By Matthew Schneier
Taking a fresh look at Polo in the frat house-cum-hunting lodge the label creates in its showroom, it reminds you that as old as the line is, it has weathered well. (That’s not even going into the weathering meticulously applied to, say, a shearling jacket, which looks to be around a century old; as a rep was quick to point out, this company was in the vanguard of using aging effects on clothing.) There’s a lot of freshness to Polo because of the way it’s relentlessly recombined. Every preppy “classic,” so to speak, is worn under, over, or stitched into something else. Cardigans are patched with tweeds, hand-knits embroidered, chinos overprinted. And the Polo world will be shaken again with the introduction of Polo womenswear this fall. One imagines the little brother moving out on his own will welcome the chance to have girls in his room.
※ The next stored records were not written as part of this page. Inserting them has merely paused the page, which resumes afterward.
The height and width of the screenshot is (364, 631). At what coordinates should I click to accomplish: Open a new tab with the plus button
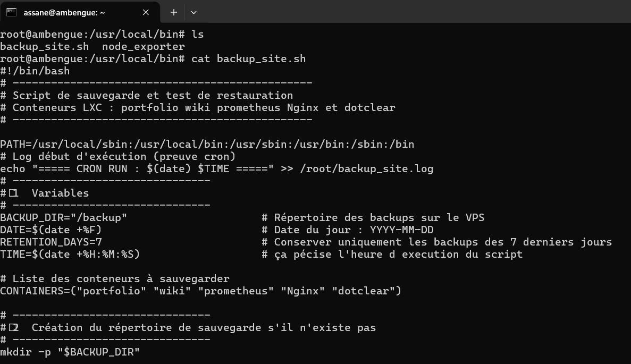pos(173,12)
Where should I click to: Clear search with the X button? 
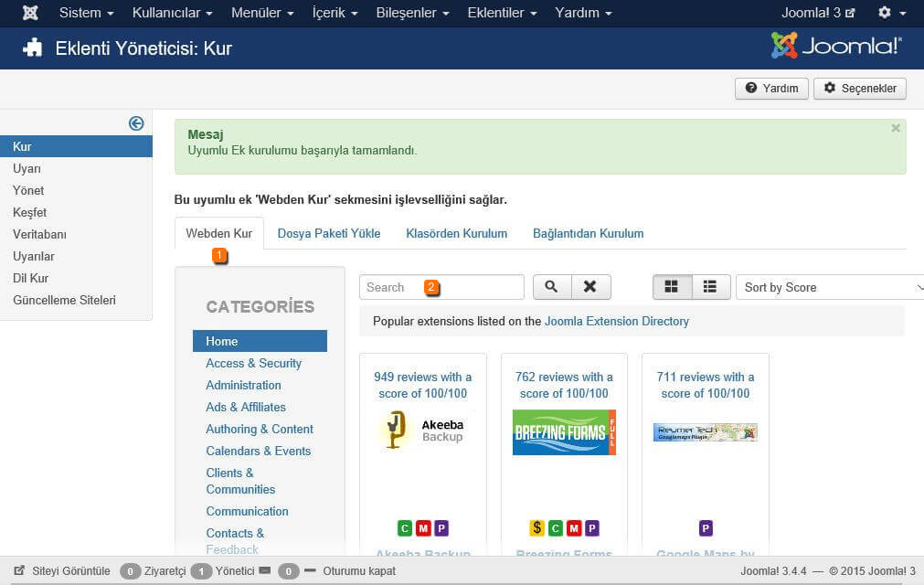click(x=590, y=287)
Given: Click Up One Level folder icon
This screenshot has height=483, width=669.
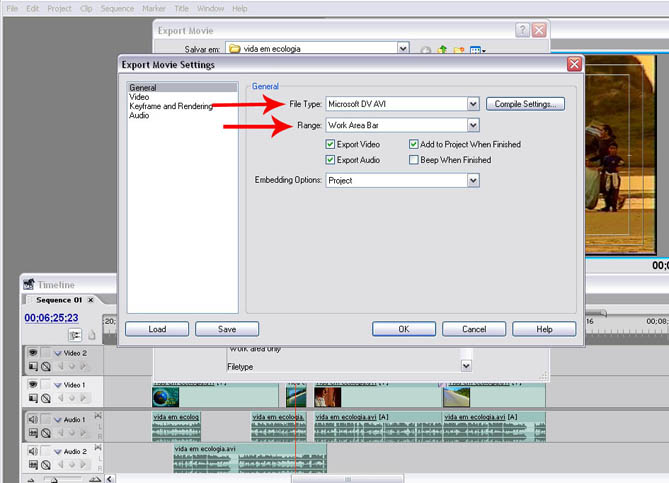Looking at the screenshot, I should coord(441,49).
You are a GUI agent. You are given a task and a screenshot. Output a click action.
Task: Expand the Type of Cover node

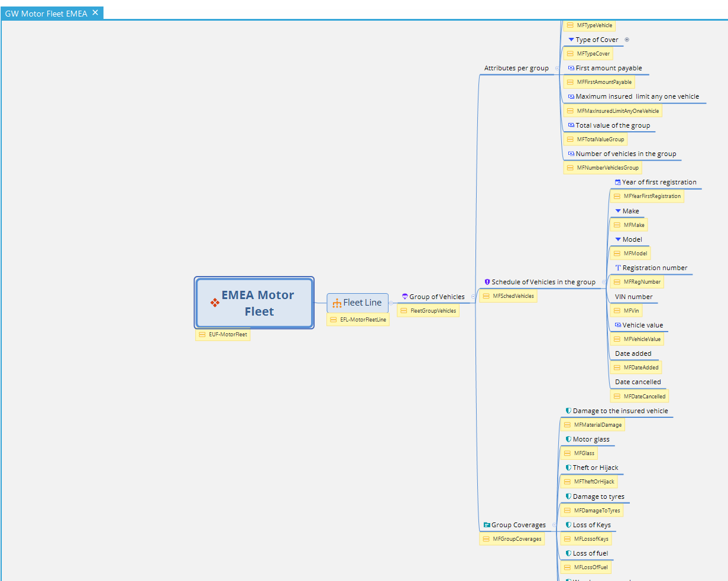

Meanwhile, Purple Label and Black Label continue to develop. The Fortune 500 CEO who waxes Purple can indulge in a sky-high stand collar for work and a cashmere sweatpant for the weekend—which is the greater leap of faith, only time will tell. While Purple brings plummy three-piece tartan suits for the holidays, Black Label, the most “European” (read: slim, soft, and unstructured) of the RL stable, is dark and sleek. Among the denim shown with haberdashery, and haberdashery shown with denim, softer-shouldered jackets in bird’s-eye and micro-houndstooth stood out. From Disney to Euro, Ralph Lauren spans worlds.